The people believed that the spirit (Mana) of the ancestor would be preserved in the Moai, as long as the eyes were there, and this would give the tribe strength and wisdom.
The Moai are actually tombs. When an ancestor died a moai was commissioned from the quarry. The body would be bathed in the sea and then left in the sun. It was repeated and the process would take approximately 4 months. Basically the sun and salt water were drying out the body. After this was completed there would be a cremation. Only the bones would be put in a special plain container underneath the Moai.
The red top knots – Pukao – were quarried from Punapau. The top knots were carved rounder than was needed but just enough that when it was rolled to the respective location it would be the right size for the Moai.
The moai were transported by being walked into place, according to the text of the inhabitants. In order to walk them into place ropes were tied and held off by many men as they wiggled the moai into place. Thus the illusion of them walking into place.
Initially the moais were not big, no more than 3 m which makes it quite plausible. The ancient ones are only 1 m high. The largest moai standing is approximately 11m, although there is a 22m moai still sleeping in the quarry.

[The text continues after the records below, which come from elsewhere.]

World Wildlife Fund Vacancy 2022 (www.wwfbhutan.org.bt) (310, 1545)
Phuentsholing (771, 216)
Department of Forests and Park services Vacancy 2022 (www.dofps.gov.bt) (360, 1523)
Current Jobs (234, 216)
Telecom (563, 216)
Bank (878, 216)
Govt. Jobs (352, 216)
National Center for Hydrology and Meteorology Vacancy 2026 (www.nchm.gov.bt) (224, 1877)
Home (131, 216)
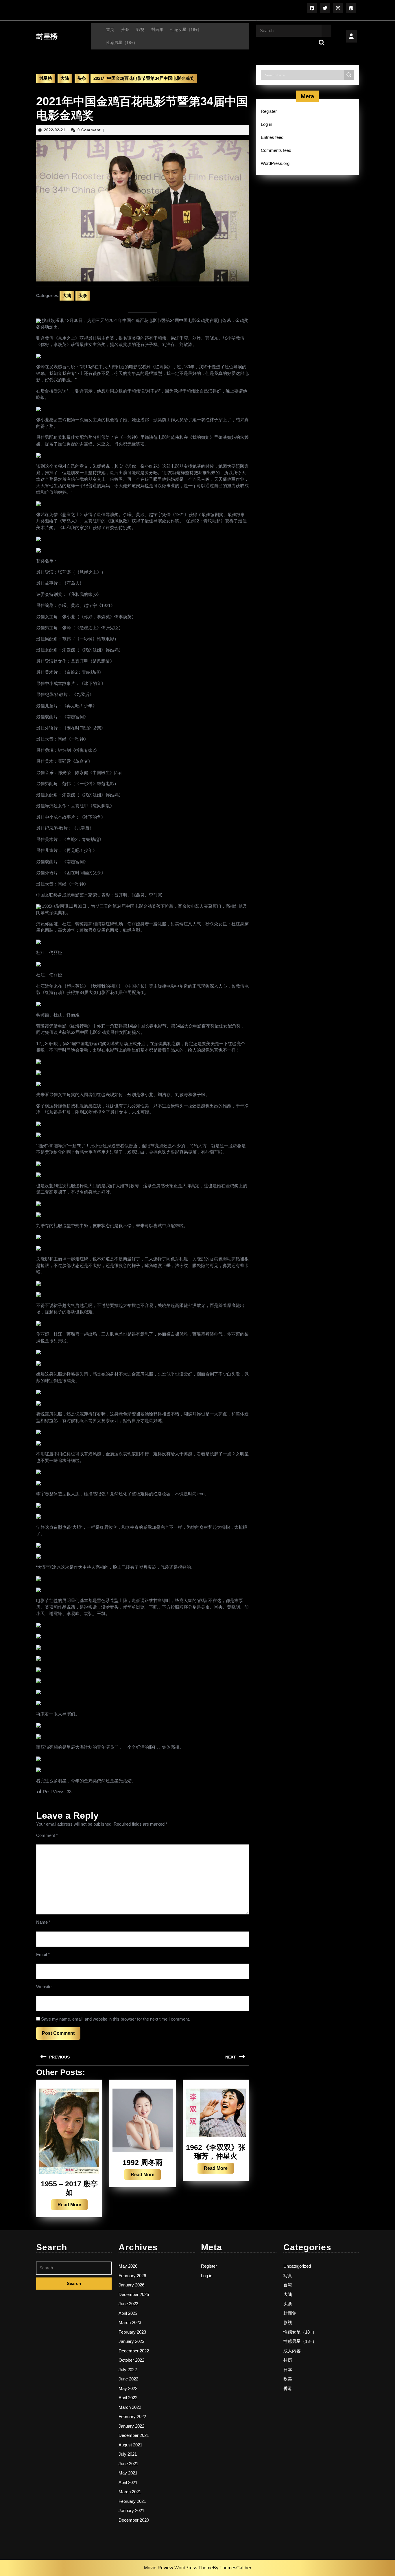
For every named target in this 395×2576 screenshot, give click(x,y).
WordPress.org (275, 163)
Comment (47, 1835)
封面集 (157, 29)
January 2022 (131, 2426)
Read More (73, 2206)
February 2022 (132, 2416)
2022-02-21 (54, 130)
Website (43, 1986)
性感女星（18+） (186, 29)
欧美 (287, 2378)
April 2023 (128, 2313)
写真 (287, 2275)
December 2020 (134, 2520)
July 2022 (128, 2369)
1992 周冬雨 (143, 2162)
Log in (266, 124)
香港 (287, 2388)
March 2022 (130, 2407)
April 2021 (128, 2482)
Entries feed (272, 137)
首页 (110, 29)
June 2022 (128, 2378)
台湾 (287, 2284)
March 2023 (130, 2322)
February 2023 (132, 2332)
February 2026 (132, 2275)
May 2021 (128, 2472)
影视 (140, 29)
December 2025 (134, 2294)
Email (43, 1954)
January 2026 (131, 2284)
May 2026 (128, 2266)
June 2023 (128, 2303)
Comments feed (276, 150)
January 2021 (131, 2510)
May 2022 (128, 2388)
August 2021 (130, 2444)
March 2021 (130, 2491)
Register (269, 111)
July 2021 (128, 2454)
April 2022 (128, 2397)
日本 (287, 2369)
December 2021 (134, 2435)
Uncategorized (297, 2266)
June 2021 (128, 2463)
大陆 (64, 78)
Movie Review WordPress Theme (178, 2567)
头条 (125, 29)
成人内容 (292, 2350)
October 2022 (131, 2360)
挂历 (287, 2360)
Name (43, 1922)
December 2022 (134, 2350)
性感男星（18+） (121, 42)
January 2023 (131, 2341)
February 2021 (132, 2501)
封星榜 (47, 36)
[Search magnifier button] (349, 75)
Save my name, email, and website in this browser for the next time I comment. (115, 2019)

The eyes were made from coral – for the whites – and obsidian for the pupils. Archaeologists did not realized this initially as most of the eyes had been destroyed until they found one in a Moai almost intact.
As the population grew the tribes thought that if the moais were bigger than they would be stronger and wiser. This helps explain why the moais started getting bigger and bigger. At the same time as the population grew the natural resources declined.
Why Were the Moais Knock Down
The island people believe that due to less resources tribal fighting began, and in their [tribes] eyes to defeat a tribe was to take away their ancestral mana. This meant toppling the moai and removing the eyes. This was the ultimate defeat for a tribe.
The island people do not believe that it was from an invasion of conquering people or by earthquakes or tsunamis. Yes, tsunamis have knocked down some moais in recent years. The issue is the number of moais knocked downed all over the island that were on their platforms (ahu) and the number that were just left in the quarry. It points more to the tribal fighting that with anything else.